Thomas CHAFFRE

and 5 more

Deep Reinforcement Learning (DRL) methods are dominating the field of adaptive control where they are used to adapt the controller response to disturbances. Nevertheless, the usage of these methods on physical platforms is still limited due to their data inefficiency and the performance drop when facing unseen process variations. This is particularly perceived in the Autonomous Underwater Vehicles (AUVs) context as studied here, where the process observability is limited. To be effective, DRL-based AUV control systems require the use of methods that are data-efficient (in order to reach a satisfactory behavior with a sufficiently fast response time) and are resilient (to ensure robustness to severe changes in operating conditions). With this ambition, we study in this paper the effect of the Experience Replay (ER) mechanism on the performance variation of a DRL-based stochastic adaptive controller.
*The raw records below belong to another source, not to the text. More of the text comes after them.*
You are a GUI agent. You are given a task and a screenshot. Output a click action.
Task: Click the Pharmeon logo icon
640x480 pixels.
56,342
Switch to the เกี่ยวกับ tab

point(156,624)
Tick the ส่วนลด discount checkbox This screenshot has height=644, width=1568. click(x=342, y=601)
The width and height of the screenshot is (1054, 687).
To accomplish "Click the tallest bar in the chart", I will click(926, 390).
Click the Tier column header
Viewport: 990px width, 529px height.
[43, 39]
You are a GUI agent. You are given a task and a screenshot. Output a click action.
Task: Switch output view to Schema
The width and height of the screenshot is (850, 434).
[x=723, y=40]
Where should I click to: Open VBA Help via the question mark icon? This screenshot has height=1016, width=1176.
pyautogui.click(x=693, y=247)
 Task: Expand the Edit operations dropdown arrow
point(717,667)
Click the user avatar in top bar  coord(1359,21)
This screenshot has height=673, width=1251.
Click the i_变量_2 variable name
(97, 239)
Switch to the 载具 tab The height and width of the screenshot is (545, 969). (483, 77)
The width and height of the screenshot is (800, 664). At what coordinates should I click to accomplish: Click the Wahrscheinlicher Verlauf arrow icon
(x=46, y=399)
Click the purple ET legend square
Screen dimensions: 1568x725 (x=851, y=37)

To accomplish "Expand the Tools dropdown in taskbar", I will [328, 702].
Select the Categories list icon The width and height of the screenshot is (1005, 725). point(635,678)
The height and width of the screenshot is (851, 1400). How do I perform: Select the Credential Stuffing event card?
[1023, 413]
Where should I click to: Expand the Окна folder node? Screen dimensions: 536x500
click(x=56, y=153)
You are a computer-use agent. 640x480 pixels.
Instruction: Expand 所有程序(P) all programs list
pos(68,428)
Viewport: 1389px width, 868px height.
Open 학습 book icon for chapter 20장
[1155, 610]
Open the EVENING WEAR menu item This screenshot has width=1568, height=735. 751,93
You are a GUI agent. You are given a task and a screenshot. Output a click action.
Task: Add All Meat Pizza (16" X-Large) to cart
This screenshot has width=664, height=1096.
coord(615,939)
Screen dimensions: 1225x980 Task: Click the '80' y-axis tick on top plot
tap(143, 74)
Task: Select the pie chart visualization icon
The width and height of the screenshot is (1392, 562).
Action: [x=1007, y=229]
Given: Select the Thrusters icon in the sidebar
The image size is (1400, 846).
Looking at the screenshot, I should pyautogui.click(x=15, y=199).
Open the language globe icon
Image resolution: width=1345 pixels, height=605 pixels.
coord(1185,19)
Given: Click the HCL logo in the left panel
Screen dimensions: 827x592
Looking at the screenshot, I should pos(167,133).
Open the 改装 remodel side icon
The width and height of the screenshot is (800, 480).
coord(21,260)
We propose a new ER method (denoted as BIER) that takes inspiration from the biological Replay Mechanism and compare it to the standard method denoted as CER. We apply it to the Soft Actor-Critic, a maximum entropy DRL algorithm, for use with an AUV maneuvering task that consists in stabilizing the vehicle at a given velocity and pose. The training results show that our BIER method exceeds the performance of the nonadaptive optimal model-based counterpart of the controller in less than half the number of episodes compared to CER. We proposed different evaluation scenarios of increasing complexity as measured by desired velocity value and amplitude of current disturbance. Our results suggest that the BIER method achieves improved learning stability and better generalization abilities.